Der Bestand der Weißstörche in Deutschland hat einen historischen Höchststand erreicht. Wie der Naturschutzbund (NABU) mitteilt, wurden in diesem Jahr 15.000 Brutpaare gezählt – viermal so viele wie noch vor einigen Jahrzehnten. Selbst vor 100 Jahren gab es nicht mehr Störche in deutschen Gefilden. Die Zahl hat sich damit innerhalb weniger Jahre vervierfacht.

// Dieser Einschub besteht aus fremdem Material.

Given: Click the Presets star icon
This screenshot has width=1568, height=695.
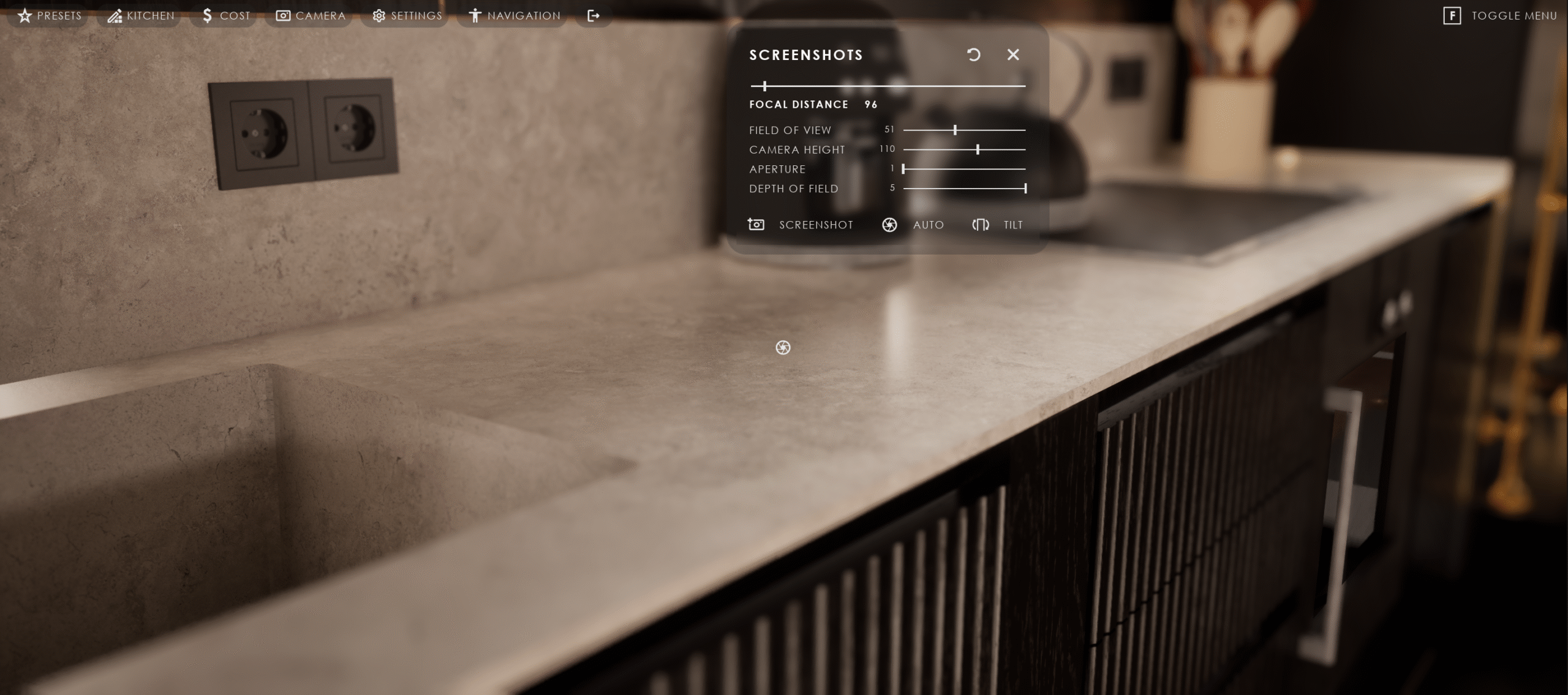Looking at the screenshot, I should pyautogui.click(x=24, y=15).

Mehr Moore und kürzere Zugwege als Ursachen
Als Hauptgründe für den Anstieg nennen Experten die Wiedervernässung von Moorgebieten und die Anpassung der Störche an den Klimawandel. Immer mehr Weißstörche bleiben im Winter in Europa und ziehen nicht mehr bis nach Afrika. Stattdessen wählen sie Spanien als Winterquartier – ein kürzerer und weniger gefährlicher Flug.
„Die Störche haben sich den veränderten Bedingungen angepasst“, erklärt ein Sprecher des NABU. „Die Renaturierung von Feuchtgebieten und die milderen Winter in Südeuropa spielen eine entscheidende Rolle.“
Positive Entwicklung trotz Klimawandel
Der Anstieg der Storchenpopulation zeigt, dass Artenschutzmaßnahmen wirken. Allerdings ist die Entwicklung auch eine Folge des Klimawandels, der die Zugrouten vieler Vögel verändert. Während die Störche profitieren, sind andere Arten durch die Erderwärmung bedroht. Dennoch wertet der NABU den Rekordbestand als Erfolg: „Es ist ein Zeichen dafür, dass sich der Einsatz für den Naturschutz lohnt.“
In Deutschland brüten die Störche vor allem in Nord- und Ostdeutschland, wo die Landschaft noch viele Feuchtgebiete bietet. Die Vögel sind inzwischen auch in Regionen heimisch, in denen sie lange verschwunden waren. Die Freude über den Adebar ist groß – denn er gilt als Glücksbringer und Symbol für eine intakte Natur.